Provided passage

British former model (born 1941)

Paulene Stone (born 10 May 1941) is a British former model. She was a Vogue cover girl who embodied Swinging London in the 1960s.

==Early life and career==
Born in Guildford, she left school at the age of 16 to work in central London, commuting daily from her home in Goring-by-Sea. After winning a modeling competition (the prize being £100 and a three-week course at the Cherry Marshall Modelling Agency), she began her career as a model. A 1960 photo that ran in the Daily Express of her crouching down with a squirrel led to a contract with Vogue magazine and also launched the career of the photographer David Bailey.

==Personal life==
In 1963, Stone married Tony Norris, with whom she had one daughter, Sophie Harvey. The couple divorced in 1967.

In 1969, Stone gave birth to actor Laurence Harvey's only child, Domino Harvey, while he was still married to Joan Perry. Stone eventually married Harvey in 1972, the marriage lasting only a year before his sudden death from cancer in 1973.

In 1978, Paulene Stone married Peter Morton, co-founder of the Hard Rock Cafe restaurant chain, and moved to Los Angeles. They had one son, restaurateur Harry Morton. They divorced in 1986.

Stone's fourth marriage, in 1995, was to actor Mark Burns to whom she remained married until his death in May 2007.

In Domino, the film about the life of Stone's daughter Domino, Paulene is played by actress Jacqueline Bisset. Stone, however, requested that her name not be used in the film and therefore the character was renamed Sophie Wynn.

Dataset entries
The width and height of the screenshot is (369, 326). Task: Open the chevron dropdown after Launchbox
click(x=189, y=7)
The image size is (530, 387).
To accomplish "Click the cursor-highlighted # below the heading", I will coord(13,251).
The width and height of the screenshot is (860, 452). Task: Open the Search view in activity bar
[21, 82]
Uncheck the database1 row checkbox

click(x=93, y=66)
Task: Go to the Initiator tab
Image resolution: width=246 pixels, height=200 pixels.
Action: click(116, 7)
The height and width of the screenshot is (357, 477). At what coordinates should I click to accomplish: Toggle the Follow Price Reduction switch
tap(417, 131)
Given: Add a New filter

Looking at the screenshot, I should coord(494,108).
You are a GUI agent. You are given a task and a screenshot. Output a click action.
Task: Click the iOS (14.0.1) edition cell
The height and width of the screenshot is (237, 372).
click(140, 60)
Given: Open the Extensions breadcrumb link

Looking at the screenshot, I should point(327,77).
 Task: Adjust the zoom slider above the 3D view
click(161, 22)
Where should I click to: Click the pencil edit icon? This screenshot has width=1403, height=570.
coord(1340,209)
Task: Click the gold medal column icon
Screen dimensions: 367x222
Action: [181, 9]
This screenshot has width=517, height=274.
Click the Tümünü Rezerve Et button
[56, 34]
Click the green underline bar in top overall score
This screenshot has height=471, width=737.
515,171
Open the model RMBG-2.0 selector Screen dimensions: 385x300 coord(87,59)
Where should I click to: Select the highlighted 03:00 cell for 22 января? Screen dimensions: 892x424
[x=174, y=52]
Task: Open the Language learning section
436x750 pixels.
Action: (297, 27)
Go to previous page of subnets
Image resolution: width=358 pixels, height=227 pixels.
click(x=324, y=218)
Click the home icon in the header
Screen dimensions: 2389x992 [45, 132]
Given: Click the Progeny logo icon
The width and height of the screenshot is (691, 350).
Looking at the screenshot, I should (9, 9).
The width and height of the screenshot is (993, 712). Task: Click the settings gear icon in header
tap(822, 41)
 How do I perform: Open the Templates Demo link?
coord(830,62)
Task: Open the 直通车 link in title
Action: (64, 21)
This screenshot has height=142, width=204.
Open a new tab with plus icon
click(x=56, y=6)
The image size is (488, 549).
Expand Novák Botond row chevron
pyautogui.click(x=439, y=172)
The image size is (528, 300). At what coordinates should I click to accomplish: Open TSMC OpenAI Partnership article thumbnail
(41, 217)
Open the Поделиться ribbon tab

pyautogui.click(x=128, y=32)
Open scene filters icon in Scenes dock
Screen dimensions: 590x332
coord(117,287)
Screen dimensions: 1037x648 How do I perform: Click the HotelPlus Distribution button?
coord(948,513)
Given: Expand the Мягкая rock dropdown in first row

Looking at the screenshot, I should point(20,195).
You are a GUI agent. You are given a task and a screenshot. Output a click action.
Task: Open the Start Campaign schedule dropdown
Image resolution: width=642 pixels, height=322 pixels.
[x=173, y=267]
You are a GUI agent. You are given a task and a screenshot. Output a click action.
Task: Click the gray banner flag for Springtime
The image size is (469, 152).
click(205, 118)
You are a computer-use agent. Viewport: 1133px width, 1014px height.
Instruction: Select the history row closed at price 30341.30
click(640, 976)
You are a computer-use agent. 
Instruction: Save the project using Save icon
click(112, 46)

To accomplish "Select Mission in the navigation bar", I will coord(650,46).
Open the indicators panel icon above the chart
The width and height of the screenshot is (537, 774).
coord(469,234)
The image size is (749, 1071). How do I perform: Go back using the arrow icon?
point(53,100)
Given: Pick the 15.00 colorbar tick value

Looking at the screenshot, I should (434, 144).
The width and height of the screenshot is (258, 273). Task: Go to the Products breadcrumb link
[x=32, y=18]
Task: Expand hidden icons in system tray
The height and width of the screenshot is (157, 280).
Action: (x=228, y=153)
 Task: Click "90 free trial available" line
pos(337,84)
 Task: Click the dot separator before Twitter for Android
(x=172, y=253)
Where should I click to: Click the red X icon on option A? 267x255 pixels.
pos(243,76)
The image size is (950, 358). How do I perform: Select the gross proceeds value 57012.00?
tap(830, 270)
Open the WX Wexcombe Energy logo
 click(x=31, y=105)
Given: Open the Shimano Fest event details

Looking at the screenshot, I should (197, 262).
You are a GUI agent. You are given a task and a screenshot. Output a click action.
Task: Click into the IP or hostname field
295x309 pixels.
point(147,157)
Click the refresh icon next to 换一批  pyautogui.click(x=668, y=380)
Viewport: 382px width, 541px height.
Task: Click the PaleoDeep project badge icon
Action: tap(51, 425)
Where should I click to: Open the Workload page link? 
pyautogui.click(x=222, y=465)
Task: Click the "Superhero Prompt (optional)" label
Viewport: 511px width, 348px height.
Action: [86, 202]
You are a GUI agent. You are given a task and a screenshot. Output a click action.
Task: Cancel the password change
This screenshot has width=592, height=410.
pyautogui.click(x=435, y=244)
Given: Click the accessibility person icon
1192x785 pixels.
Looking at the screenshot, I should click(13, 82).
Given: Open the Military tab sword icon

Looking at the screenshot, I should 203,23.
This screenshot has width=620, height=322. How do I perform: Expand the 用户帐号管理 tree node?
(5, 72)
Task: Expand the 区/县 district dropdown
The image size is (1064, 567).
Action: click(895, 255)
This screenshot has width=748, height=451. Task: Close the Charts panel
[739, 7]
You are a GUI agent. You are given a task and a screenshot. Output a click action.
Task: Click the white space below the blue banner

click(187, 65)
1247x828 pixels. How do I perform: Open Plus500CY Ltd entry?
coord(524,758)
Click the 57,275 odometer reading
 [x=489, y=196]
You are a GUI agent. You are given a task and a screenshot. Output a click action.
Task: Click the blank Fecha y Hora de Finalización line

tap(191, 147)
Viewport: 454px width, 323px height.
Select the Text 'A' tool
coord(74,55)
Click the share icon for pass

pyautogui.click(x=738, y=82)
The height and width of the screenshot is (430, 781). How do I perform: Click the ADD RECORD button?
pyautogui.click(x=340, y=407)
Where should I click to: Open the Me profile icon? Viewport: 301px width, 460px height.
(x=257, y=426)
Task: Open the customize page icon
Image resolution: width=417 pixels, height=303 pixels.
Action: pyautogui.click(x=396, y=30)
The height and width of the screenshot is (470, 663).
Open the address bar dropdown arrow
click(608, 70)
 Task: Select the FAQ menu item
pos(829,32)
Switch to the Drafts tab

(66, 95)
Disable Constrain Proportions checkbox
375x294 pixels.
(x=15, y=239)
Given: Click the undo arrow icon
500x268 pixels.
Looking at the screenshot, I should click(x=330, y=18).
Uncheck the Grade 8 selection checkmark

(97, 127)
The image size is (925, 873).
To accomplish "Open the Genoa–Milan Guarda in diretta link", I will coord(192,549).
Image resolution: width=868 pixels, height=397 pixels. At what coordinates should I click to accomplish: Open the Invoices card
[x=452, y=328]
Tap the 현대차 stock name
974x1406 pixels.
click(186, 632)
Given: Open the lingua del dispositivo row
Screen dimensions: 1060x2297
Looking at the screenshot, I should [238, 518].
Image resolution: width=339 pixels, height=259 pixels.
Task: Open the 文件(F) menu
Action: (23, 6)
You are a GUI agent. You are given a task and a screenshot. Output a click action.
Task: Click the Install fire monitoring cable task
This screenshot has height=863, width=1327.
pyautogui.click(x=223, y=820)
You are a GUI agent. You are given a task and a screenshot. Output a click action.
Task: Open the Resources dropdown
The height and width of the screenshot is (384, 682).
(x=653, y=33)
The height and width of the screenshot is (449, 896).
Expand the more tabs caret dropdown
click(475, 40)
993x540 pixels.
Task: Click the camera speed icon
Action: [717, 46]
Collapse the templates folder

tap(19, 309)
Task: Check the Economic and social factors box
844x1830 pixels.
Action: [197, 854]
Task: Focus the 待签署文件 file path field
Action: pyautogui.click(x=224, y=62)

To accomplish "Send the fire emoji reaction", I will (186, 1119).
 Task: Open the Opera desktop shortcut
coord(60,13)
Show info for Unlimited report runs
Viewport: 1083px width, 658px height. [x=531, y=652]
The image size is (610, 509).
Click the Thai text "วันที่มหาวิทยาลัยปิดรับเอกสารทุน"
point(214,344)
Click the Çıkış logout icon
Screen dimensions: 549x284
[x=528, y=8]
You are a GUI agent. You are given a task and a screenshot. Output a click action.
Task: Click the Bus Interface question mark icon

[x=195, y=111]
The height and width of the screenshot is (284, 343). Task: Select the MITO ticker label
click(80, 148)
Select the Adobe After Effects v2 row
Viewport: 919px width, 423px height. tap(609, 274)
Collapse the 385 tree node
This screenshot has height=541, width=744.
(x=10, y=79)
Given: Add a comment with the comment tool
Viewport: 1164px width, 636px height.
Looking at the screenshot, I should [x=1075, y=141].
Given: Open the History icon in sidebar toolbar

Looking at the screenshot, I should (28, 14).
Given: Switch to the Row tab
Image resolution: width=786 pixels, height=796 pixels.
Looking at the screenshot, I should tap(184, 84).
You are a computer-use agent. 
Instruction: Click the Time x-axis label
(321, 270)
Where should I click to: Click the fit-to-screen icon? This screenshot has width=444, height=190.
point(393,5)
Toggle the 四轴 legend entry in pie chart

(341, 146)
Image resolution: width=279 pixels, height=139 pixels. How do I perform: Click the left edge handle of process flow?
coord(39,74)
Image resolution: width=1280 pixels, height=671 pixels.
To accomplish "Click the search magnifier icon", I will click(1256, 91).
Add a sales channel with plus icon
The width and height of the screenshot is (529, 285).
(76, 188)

Using the information
A: In the Paulene Stone biography, what was the prize for the modeling competition she won?
B: According to the Paulene Stone biography, why is the character based on her in the film Domino called Sophie Wynn?
Rely only on the Paulene Stone biography for these answers.

Expected responses
A: The prize was £100 and a three-week course at the Cherry Marshall Modelling Agency.

B: Stone asked that her name not be used in the film, so the character was renamed Sophie Wynn.